Los emprendedores estamos tomando decisiones respecto a nuestros negocios continuamente. Decisiones que nos conducen siempre a un resultado. Pero con la misma rapidez con la que actuamos, juzgamos la idoneidad de ese resultado. Si es favorable o desfavorable, o si ha supuesto un avance o un retroceso. Y tras eso, lo etiquetamos como bueno o malo, como positivo o negativo, o como un éxito o un fracaso.
Por tanto, esta premura en el juicio nos hace valorar ese resultado en función de la sensación que nos produce. Si me ha satisfecho lo celebro, y si me ha desagradado lo lamento. Lo que nos hace vivir en una constante montaña rusa emocional.
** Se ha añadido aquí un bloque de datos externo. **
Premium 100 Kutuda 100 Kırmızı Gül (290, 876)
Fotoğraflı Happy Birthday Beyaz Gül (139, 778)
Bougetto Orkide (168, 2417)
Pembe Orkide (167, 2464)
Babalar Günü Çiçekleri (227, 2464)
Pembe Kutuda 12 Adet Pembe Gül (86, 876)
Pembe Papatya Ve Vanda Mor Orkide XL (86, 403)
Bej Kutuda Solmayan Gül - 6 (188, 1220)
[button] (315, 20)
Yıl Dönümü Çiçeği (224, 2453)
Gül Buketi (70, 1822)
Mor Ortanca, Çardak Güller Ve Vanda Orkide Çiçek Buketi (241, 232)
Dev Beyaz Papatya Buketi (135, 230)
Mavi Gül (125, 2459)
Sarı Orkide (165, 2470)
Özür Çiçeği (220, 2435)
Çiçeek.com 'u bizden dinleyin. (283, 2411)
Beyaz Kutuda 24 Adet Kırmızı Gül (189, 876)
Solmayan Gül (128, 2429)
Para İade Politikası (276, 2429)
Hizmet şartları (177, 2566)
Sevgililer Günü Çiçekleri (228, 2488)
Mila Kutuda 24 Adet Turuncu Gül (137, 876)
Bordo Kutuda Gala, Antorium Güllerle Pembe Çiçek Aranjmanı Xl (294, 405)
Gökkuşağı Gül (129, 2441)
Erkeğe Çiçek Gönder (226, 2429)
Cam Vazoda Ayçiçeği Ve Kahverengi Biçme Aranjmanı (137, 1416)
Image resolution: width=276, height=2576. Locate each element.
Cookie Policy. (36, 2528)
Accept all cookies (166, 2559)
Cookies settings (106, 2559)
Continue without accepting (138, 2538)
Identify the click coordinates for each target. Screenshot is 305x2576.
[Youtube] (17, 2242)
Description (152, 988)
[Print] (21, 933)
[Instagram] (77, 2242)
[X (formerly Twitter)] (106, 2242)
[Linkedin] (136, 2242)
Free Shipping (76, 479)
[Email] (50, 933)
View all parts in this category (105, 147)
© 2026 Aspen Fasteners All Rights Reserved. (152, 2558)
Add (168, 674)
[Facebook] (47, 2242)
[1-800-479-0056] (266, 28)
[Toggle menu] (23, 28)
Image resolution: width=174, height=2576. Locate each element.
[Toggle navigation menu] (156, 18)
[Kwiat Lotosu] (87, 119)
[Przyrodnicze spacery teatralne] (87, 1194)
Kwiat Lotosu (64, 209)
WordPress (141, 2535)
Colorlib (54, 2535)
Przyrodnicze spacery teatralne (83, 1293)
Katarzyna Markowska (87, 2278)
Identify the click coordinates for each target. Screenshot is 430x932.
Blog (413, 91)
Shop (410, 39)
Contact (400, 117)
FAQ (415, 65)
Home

Así mismo, solemos analizar racionalmente todas nuestras actuaciones empresariales. Lo que hicimos bien para proseguir con ello, y aquello en lo que fallamos para corregirlo y aprender de ello. Pero este análisis siempre va de la mando de nuestro "diagnóstico emocional", por lo que tendemos a olvidarnos de los resultados más favorables, mientras que los desfavorables perduran más en nuestra memoria, dejando paso al desánimo y otras emociones. Lo que no ayuda a superar barreras como los miedos o la incertidumbre.
En todos estos análisis, por supuesto debemos incluir además todas aquellas circunstancias que se escapan de nuestro control directo. Aquéllas que nos obligan a poner más de nuestra parte cuando son menos favorables, y aquéllas otras de las que beneficiarnos o con las que aliarnos. Pero deberíamos poner el foco en lo que sí que depende de nosotros, nuestras actuaciones y decisiones y sobre todo la interpretación y valoración emocional que le damos a éstas en todo momento. Porque cuanto más tardemos en superar un resultado negativo, más alejados estaremos de perseguir otro más favorable.